I’ve spent a lot of time lately trying to find out why I act the way I do. If you’re an extrovert, you could think I had become obsessed if you knew how much time and energy I’ve invested in this pursuit. But as I’ve come to know myself better, I’ve found that to do otherwise would be abnormal for me.
For as long as I can remember I’ve been introspective. There is no time when my brain isn’t “on,” churning ideas and concepts every direction I can conceive of. I was always happy to be by myself as a kid. Solitude didn’t bother me at all. But still there were times when my friends who were more socially oriented and had more friends made me question whether my introversion was something to be celebrated.
I can remember those summers when I would tell myself that “next year will be different.” The problem is that I had no inkling of how it would be different, just that because I wanted it to be so, it would.
But, of course, year after year, I was known as the “quiet one.” The extroverts thought I was weird but were nice enough to notice that when I did say something it was worth hearing. And that was because I had put a ton of thought into it before it escaped my lips. Everything I said was a work of art, a masterpiece of planning!
As I’ve come to know myself, I’m discovering that I am not so abnormal. I like to think, be alone, read, learn, and investigate things. When I am with people, I prefer small groups to hordes and I choose my conversations carefully. I didn’t have too many at church today but the few I did have were not short. I like to invest in people, get to know them, make them feel welcome, and maybe be to them what most people aren’t. I can’t do this with everybody. But for those who will engage, I can spend an hour getting to know the details of their lives. And because I’ve spent the time, I find it easier to remember them the next time I see them.
To me that is a strength.
Introverts may be a minority in our culture. Extroverts are seen as living the right way, the only way. But can you imagine a world where everyone is motivated by action without deep thinking? I’m not saying that everyone should be this way. If introverts ruled the world, procrastination would be the order of the day sometimes. We need some to think deeply, and some to spur us on to act. It’s a balance designed by God to make what needs to happen occur in the best time frame possible.

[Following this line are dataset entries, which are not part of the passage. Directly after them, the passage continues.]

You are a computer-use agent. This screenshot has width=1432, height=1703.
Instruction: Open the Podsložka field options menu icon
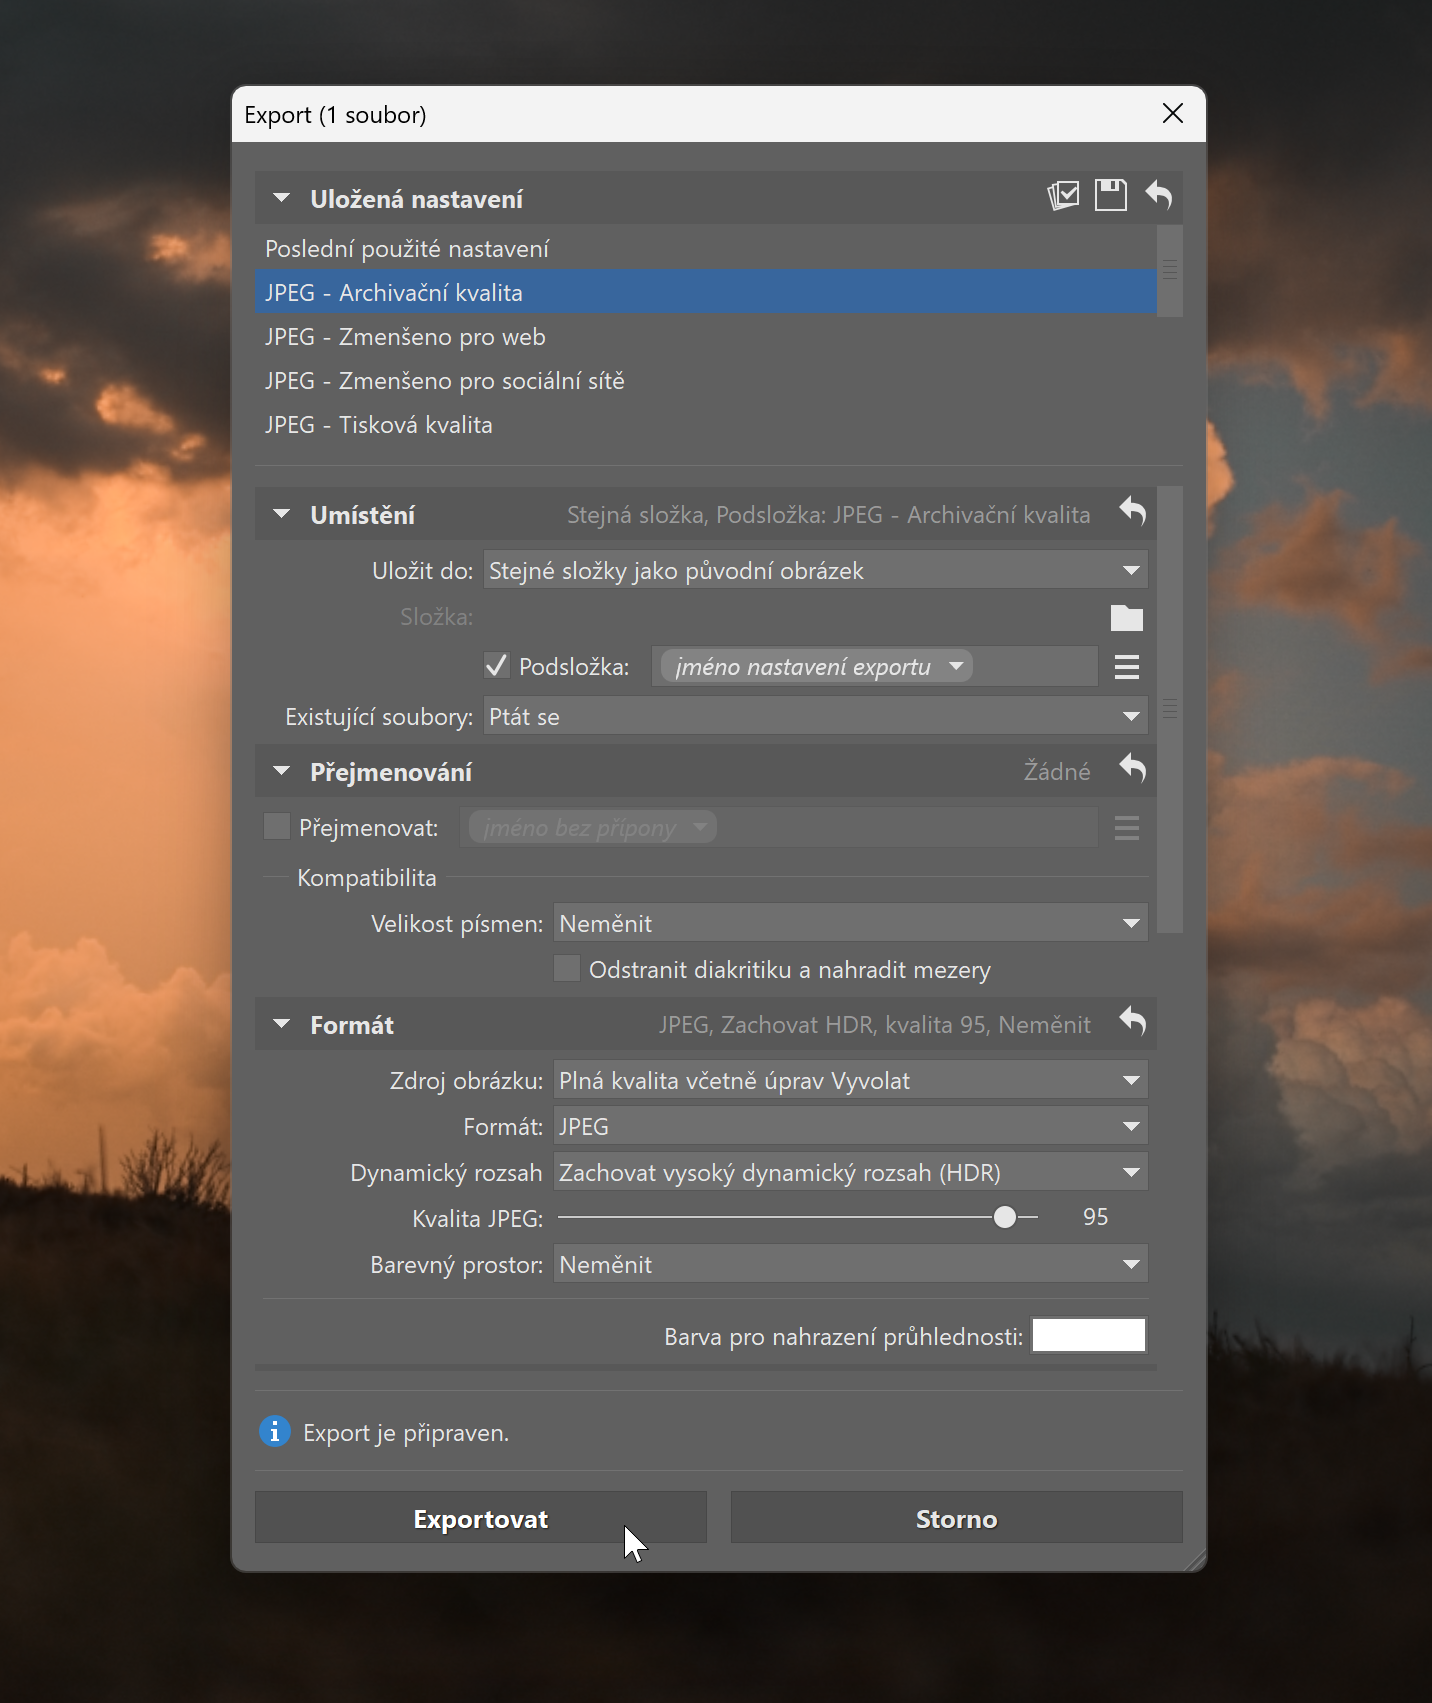pyautogui.click(x=1126, y=667)
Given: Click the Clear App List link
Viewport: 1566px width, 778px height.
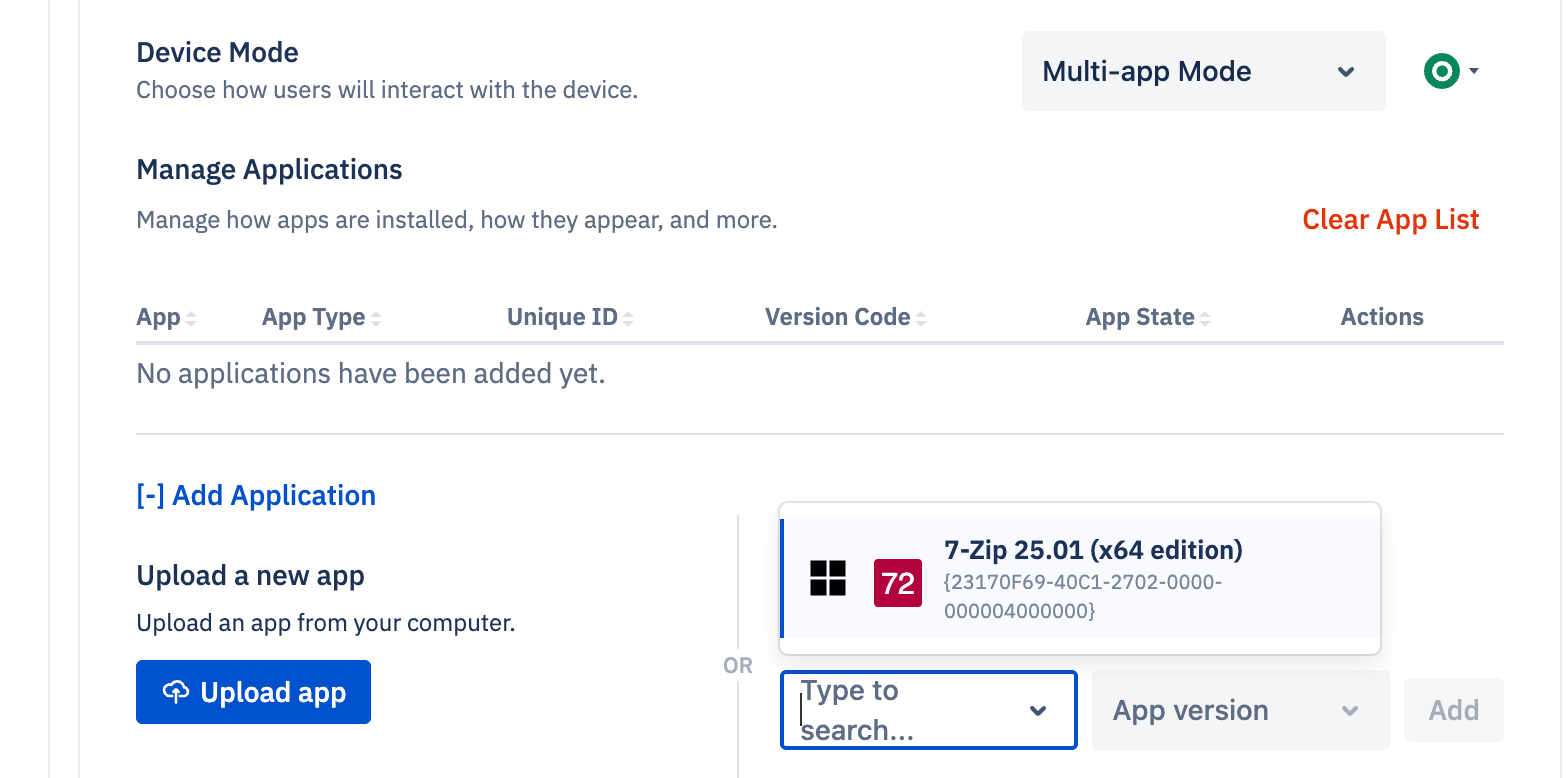Looking at the screenshot, I should point(1390,219).
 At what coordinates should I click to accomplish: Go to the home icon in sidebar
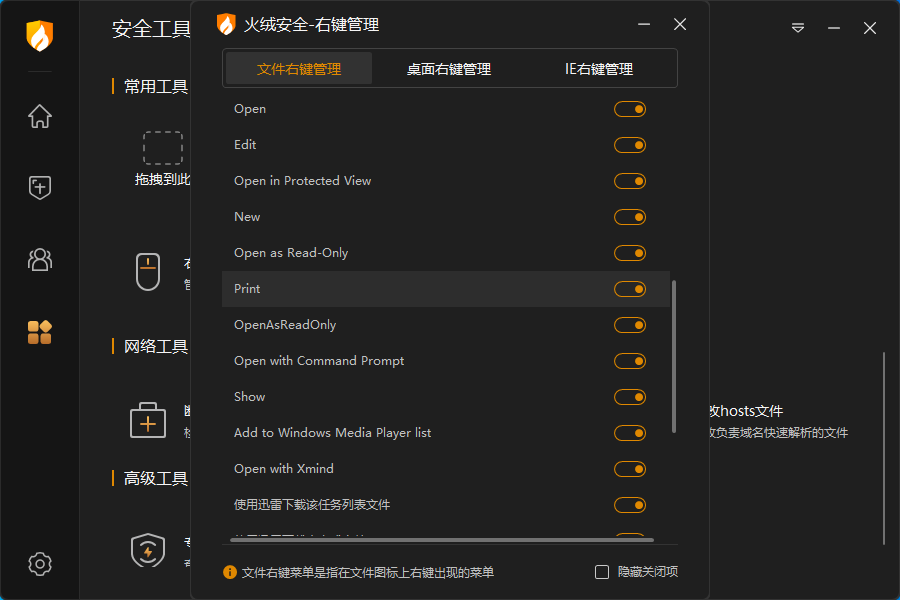[x=40, y=116]
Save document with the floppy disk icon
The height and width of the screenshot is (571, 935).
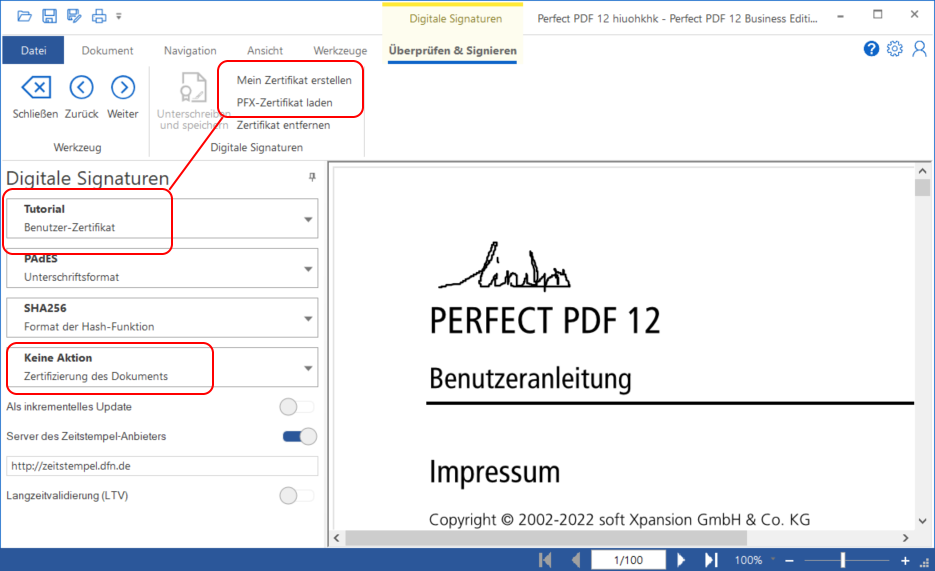pyautogui.click(x=49, y=16)

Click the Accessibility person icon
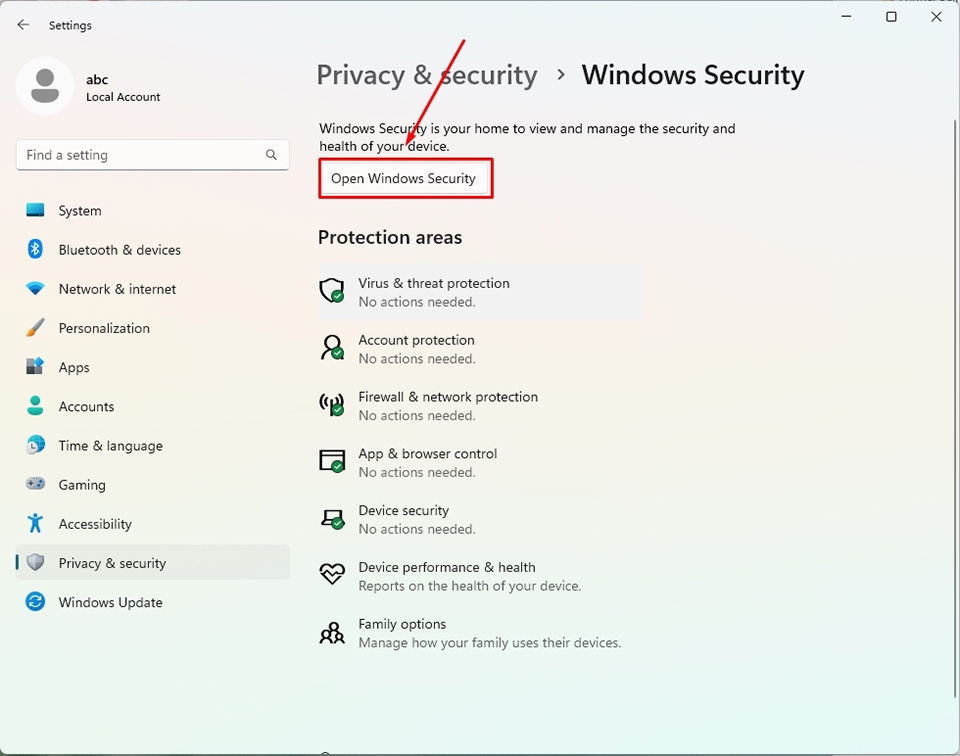click(34, 523)
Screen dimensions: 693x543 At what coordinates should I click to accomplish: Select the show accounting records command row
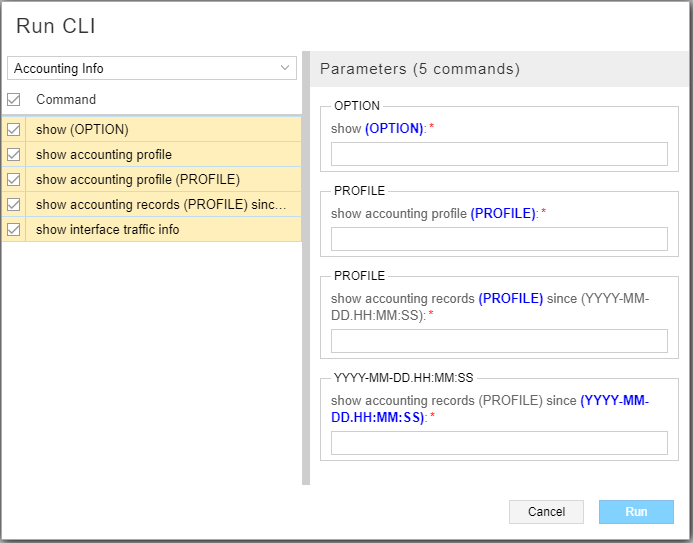(x=160, y=204)
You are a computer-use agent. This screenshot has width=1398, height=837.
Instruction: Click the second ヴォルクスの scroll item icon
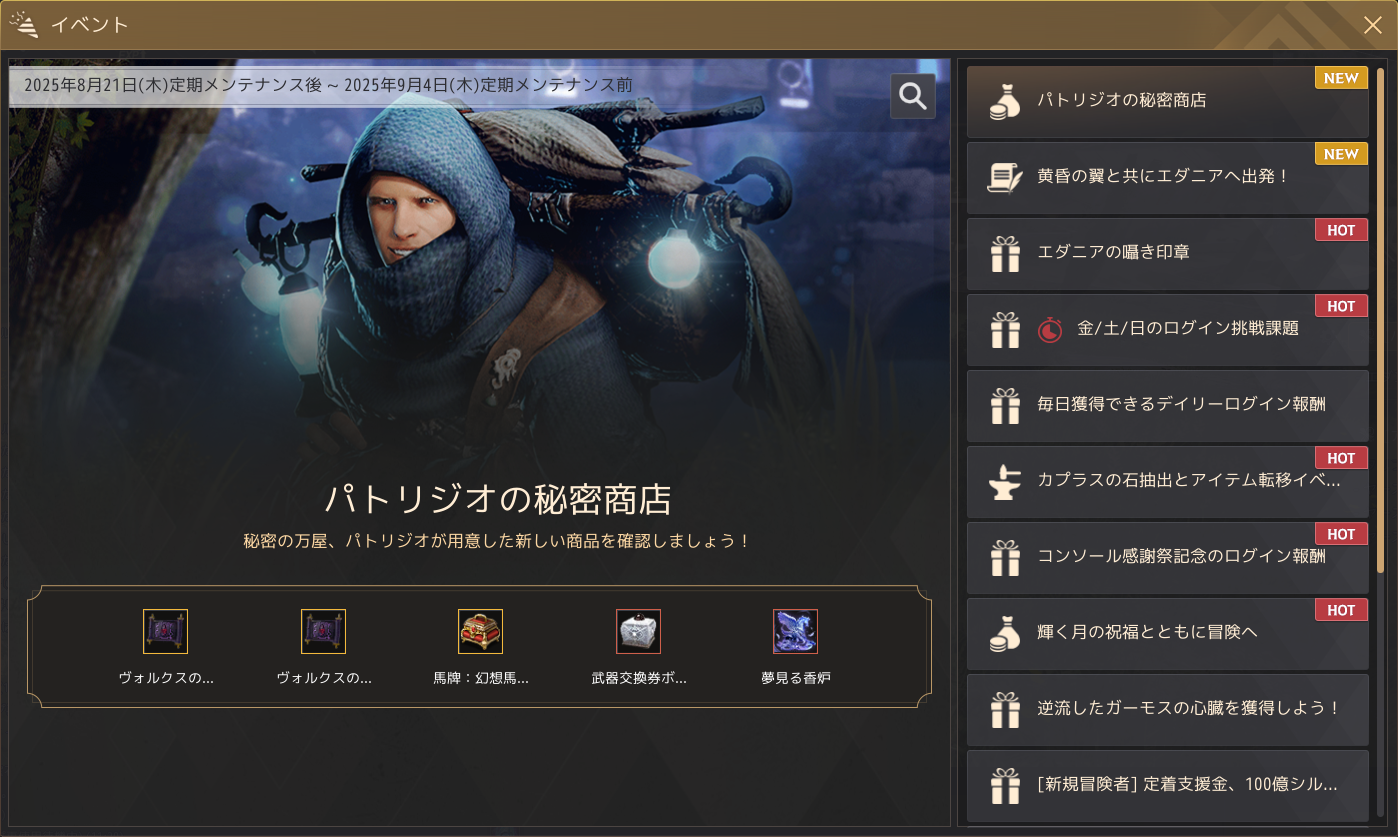tap(323, 632)
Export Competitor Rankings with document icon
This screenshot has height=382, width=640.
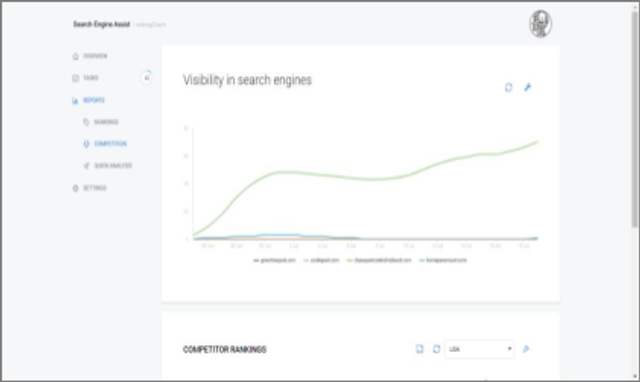pyautogui.click(x=420, y=349)
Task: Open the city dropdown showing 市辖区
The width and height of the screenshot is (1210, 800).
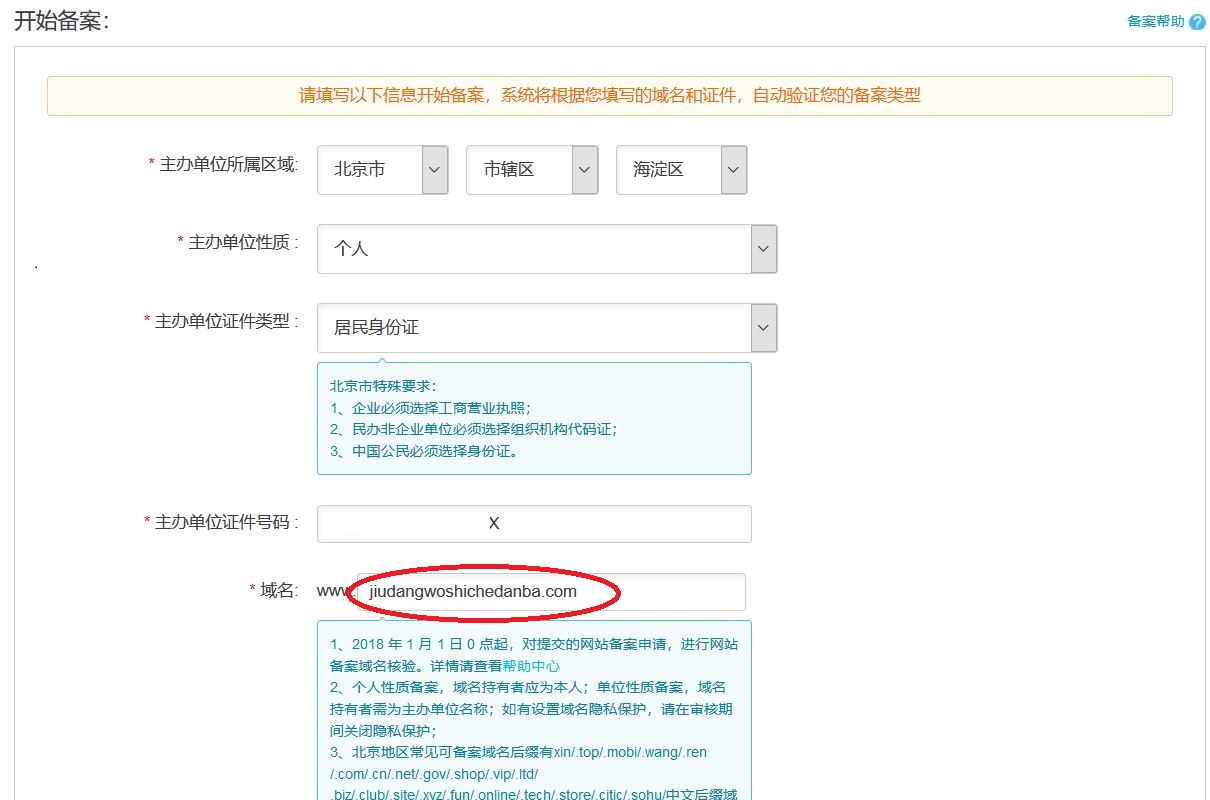Action: tap(525, 169)
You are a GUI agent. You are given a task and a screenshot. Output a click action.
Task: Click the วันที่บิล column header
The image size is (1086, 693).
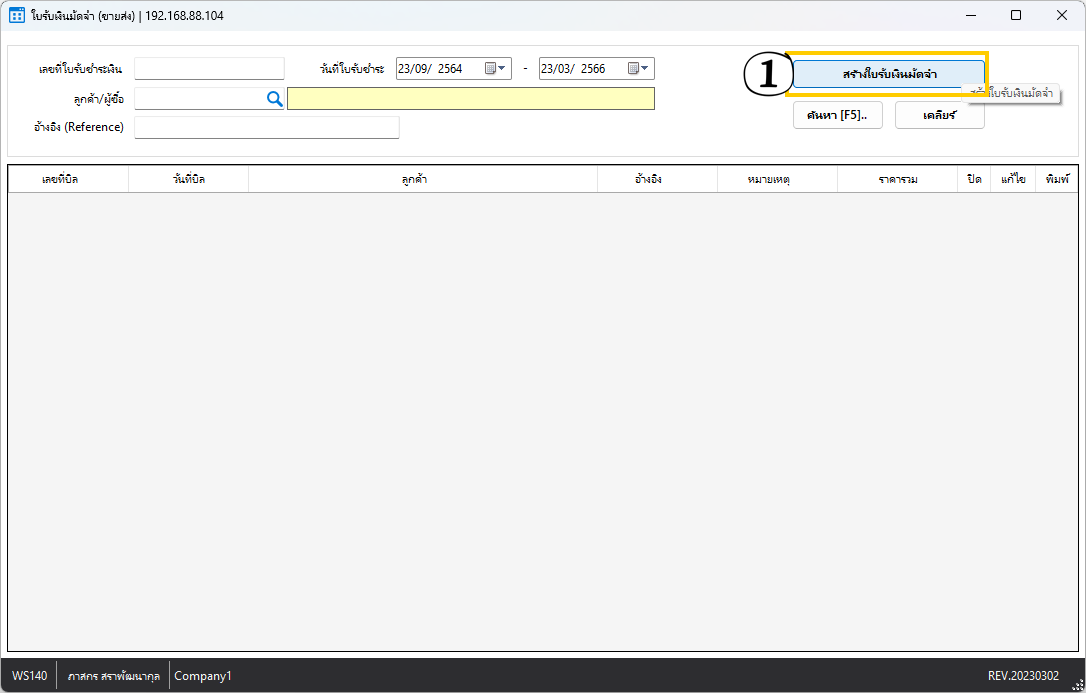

And I’m perfectly okay with that. Consider the field of politics. You have the elected officials, who are most likely the extroverts. They get out there and communicate, act, and lead. But there is a quiet leadership behind the scenes that investigates, thinks through, and helps shape the policies that these leaders propose. That’s where the introverts come in. Without the quiet leadership to balance the need for action, our world would be a lot less efficient.
So introversion has value as much as extroversion does.
I’ve also discovered that the way you think is something that will most likely never change. So why fight the way you function? If you’re an introvert like me, you need your time alone to recharge and reflect. You may enjoy people some of the time as I do. But you need that quiet time to think and process the details of your life. When you live out of sync with who you are, stress sets in. Your health will suffer because you’ll feel off-balance all the time. It’s no fun. I’ve tried it. I don’t like it. It’s like looking at your weakness and saying, “I think I’ll develop this.” No matter how hard you work, you’ll never rise above just average.
And that can really be depressing.
So, if you’re reading this and you’re an introvert, celebrate who you are by doing what you do best. If you’re an extrovert and have stumbled across this page, I hope it will help you understand us better. And don’t be offended if we can only take you in small doses – that’s just the way we are. No offense to you or your way of life is intended.
So be yourself and you’ll be free to be your best.